*Your objective*:
Go through the listing beneath and show each line containing the string "label".

*Data records*:
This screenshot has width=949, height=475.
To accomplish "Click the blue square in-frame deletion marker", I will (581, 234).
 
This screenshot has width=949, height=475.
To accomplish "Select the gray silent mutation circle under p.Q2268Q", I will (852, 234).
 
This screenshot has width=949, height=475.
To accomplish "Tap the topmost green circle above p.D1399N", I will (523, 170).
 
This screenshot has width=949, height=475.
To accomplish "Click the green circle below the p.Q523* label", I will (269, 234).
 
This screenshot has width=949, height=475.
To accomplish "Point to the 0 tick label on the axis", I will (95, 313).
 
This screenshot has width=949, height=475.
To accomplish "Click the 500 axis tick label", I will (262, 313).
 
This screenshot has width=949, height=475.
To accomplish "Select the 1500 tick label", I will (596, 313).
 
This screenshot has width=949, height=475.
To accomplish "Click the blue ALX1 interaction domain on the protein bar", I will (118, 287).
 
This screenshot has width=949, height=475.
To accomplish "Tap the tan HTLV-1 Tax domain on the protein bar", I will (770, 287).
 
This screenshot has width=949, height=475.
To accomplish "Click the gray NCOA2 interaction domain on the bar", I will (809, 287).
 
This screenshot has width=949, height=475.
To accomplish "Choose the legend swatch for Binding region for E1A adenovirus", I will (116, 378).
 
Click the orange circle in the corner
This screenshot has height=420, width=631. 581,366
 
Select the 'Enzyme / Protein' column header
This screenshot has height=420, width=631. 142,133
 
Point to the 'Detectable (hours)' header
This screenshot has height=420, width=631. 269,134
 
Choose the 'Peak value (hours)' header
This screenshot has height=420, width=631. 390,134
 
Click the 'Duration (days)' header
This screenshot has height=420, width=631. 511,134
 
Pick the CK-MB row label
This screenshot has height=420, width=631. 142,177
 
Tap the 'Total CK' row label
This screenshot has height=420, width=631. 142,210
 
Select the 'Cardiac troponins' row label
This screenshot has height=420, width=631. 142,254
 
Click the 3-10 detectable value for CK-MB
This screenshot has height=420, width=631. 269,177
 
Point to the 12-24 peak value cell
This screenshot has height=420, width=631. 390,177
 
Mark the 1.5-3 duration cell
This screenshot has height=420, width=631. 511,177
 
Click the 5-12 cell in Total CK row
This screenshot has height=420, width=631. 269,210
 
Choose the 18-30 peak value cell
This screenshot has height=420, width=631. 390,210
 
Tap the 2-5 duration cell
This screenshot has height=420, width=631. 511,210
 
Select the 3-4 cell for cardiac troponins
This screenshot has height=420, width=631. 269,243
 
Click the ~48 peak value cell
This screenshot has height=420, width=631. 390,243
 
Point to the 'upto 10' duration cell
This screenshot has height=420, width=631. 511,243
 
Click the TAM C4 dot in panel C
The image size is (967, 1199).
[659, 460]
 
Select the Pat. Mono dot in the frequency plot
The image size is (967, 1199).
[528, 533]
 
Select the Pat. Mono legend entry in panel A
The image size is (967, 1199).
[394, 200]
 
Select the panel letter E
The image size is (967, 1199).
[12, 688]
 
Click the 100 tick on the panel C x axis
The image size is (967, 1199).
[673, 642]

*Answer to this task*:
To accomplish "Click the green circle below the p.Q523* label", I will (269, 234).
To accomplish "Point to the 0 tick label on the axis", I will (95, 313).
To accomplish "Click the 500 axis tick label", I will (262, 313).
To accomplish "Select the 1500 tick label", I will (596, 313).
Pick the CK-MB row label
Tap the 'Total CK' row label
Select the 'Cardiac troponins' row label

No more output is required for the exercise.